ABOUT THIS TASK: In the data below, find every line with the string "title" and pull it out.

[Opening DATA TO PROCESS section]

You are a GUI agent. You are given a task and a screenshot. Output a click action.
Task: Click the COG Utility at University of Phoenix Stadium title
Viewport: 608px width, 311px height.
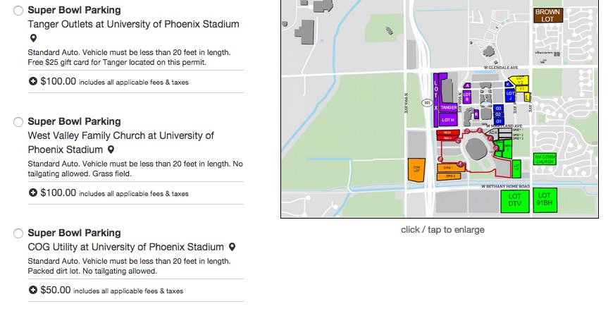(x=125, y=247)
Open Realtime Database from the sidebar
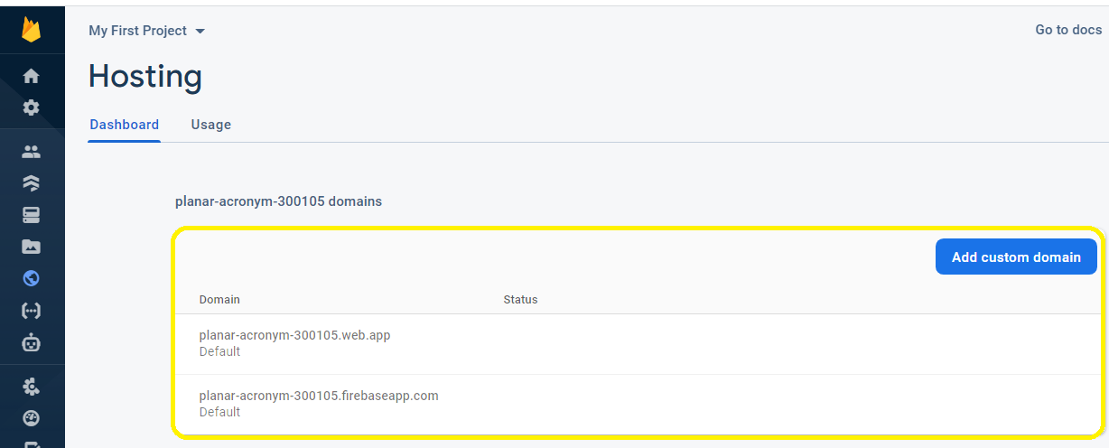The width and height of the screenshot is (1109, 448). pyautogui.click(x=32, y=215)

[Closing DATA TO PROCESS section]
[Opening DATA TO PROCESS section]

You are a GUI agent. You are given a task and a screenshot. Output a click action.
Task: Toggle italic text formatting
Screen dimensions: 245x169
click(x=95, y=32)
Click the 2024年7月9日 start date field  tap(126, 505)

[Closing DATA TO PROCESS section]
[Opening DATA TO PROCESS section]

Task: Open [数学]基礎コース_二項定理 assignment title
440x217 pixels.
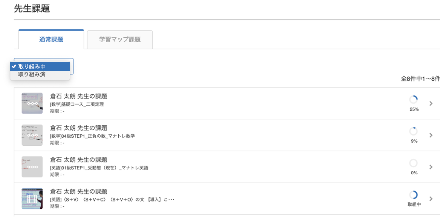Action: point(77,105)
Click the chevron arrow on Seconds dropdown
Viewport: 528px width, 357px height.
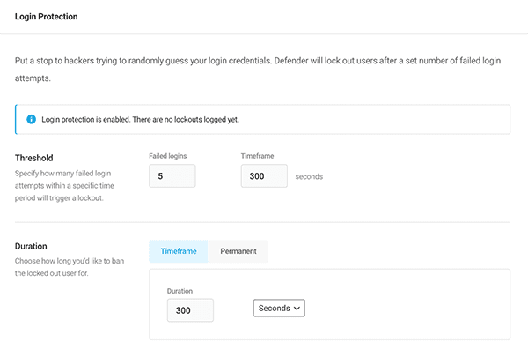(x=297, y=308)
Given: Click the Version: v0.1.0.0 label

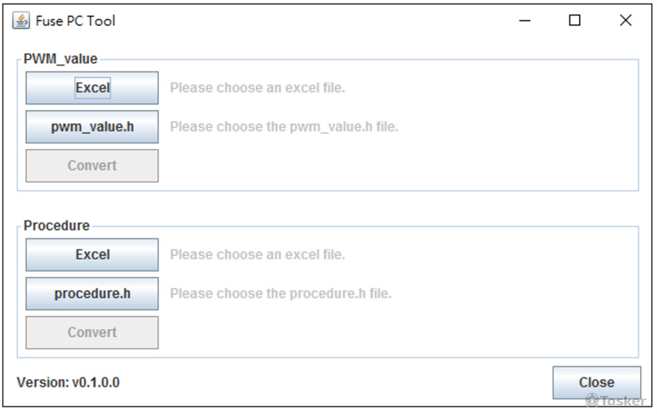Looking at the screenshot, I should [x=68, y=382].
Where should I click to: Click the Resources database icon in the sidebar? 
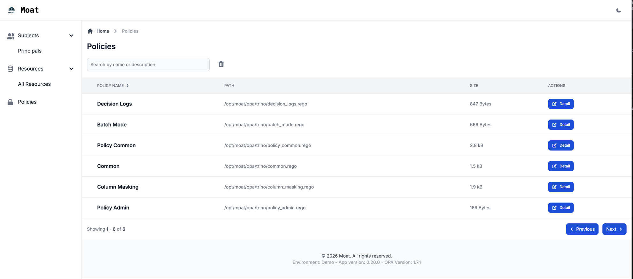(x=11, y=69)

[Closing DATA TO PROCESS section]

TASK OUTPUT:
Task: Click the COG Utility at University of Phoenix Stadium title
Task: Open [数学]基礎コース_二項定理 assignment title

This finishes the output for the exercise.